Long term ICANN intends to create a privileged group (other registrars, law enforcement, etc) Who will be able to get to the full whois data. So a sort of tiered system. Expect this to take a minimum of a year. The ICANN multi stake holder model means nothing happens fast.




> Long term ICANN intends to create a privileged group (other registrars, law enforcement, etc) Who will be able to get to the full whois data.

To a substantial degree it's privacy for the powerful and transparency for the weak. It should be the reverse: The powerful and government institutions should be transparent, and citizens should have their privacy.


> The powerful and government institutions should be transparent, and citizens should have their privacy.

Hear, hear! The most frustrating part of the Clinton email fiasco to me was the contrast between the rule bending going on at the highest levels in the name of privacy, and the pervasive monitoring that the rest of us are subjected to.


> Long term ICANN intends to create a privileged group (other registrars, law enforcement, etc)

And trademark owners, of course. So that the Three Letter Corporation (TLC) can continue sending lawyers to wrestle away control over the domain of Theodore L. Clark's personal homepage initially set up in 1995 (and enthusiastically maintained since).

Because chaos and mayhem would result if there's even a single ccTLD where the "tlc" label is not assigned to the same one entity that just redirects it to their .com anyway.


This is exactly why privacy and proxy services will still be necessary - it will essentially re-balance what GDPR has unbalanced (no judgement on whether that is favorable or not)


Just another way ICANN can make money. You can bet your bottom they will sell the premium access.


> Expect this to take a minimum of a year.

GDPR was announced over 2 years ago, why are they only just starting now?

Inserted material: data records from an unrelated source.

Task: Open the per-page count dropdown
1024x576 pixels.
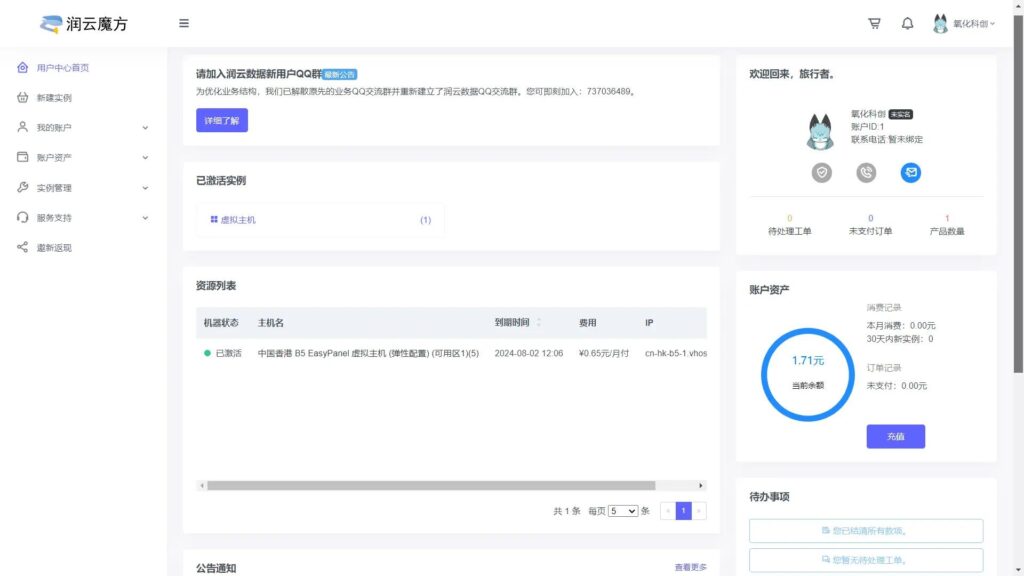Action: tap(622, 511)
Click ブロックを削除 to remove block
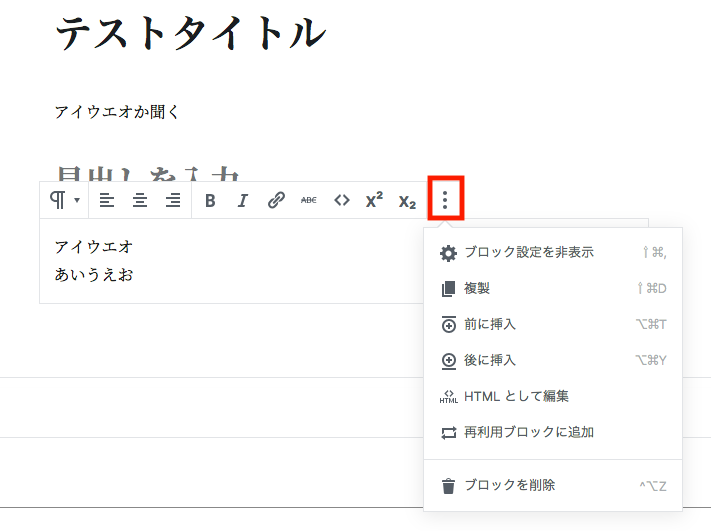Viewport: 711px width, 531px height. click(509, 486)
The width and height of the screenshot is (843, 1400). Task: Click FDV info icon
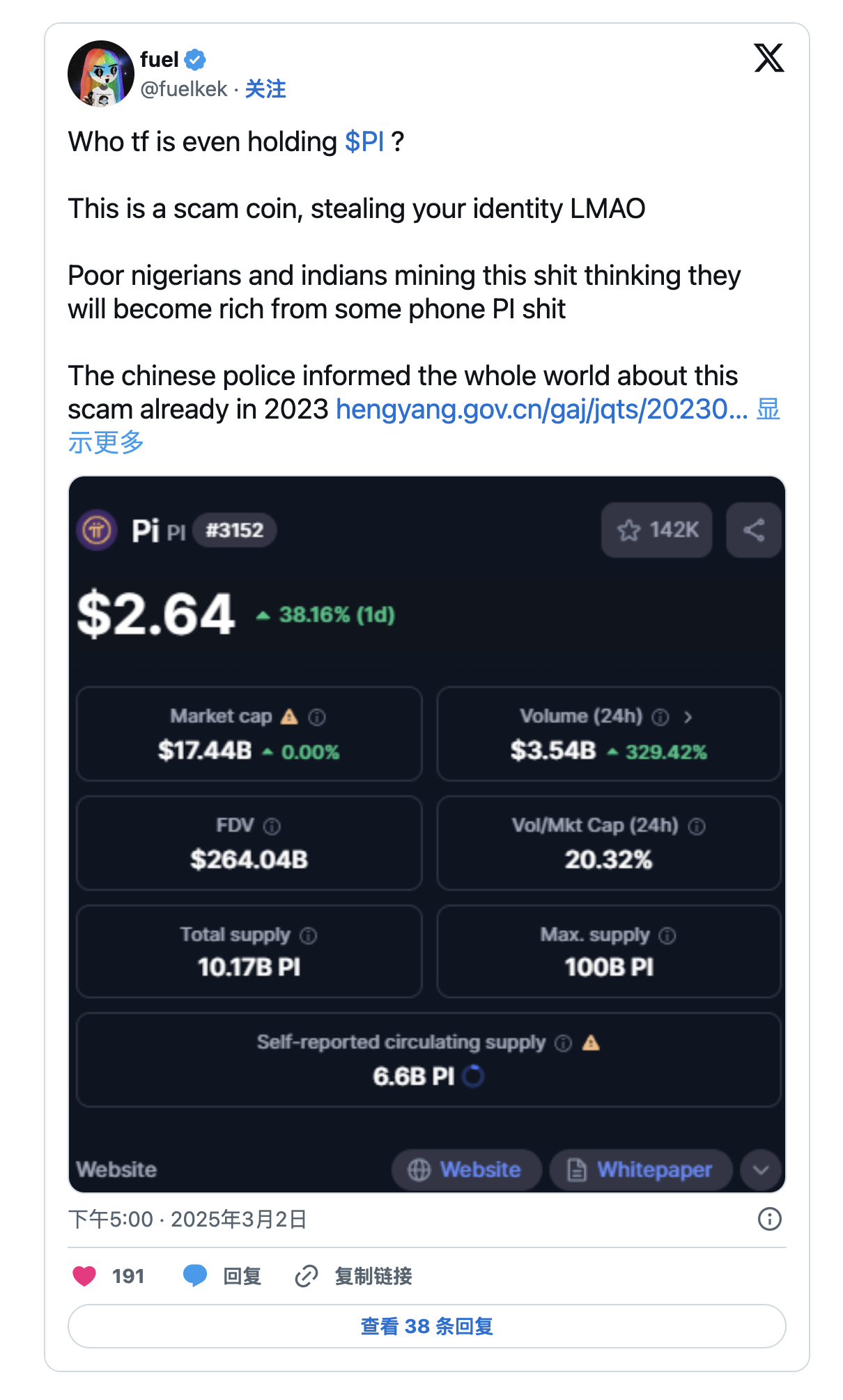coord(272,826)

They aren't but the nature of the process is "Everyone gets an opinion" that takes a lot of time. So they spent over a year soliciting opinions, sorting out legal issues etc, and came up with "we need some kind of authorization system on top of whois" but they've got to build it and they have 0 competence in that realm, so it will need to be put back out to committee. A process will have to be devised, a spec written, spec adopted etc. Its a huge slow bureaucracy. 2 years is fine to expect a business to be compliant with something, for a pseudo governmental organization its not nearly enough time.


That simply not true. The EU data protection Working Party (Article 29 aka. WP29) has being telling them since 2003 that Whois is not compatible with EU law [0]. That's well over a decade.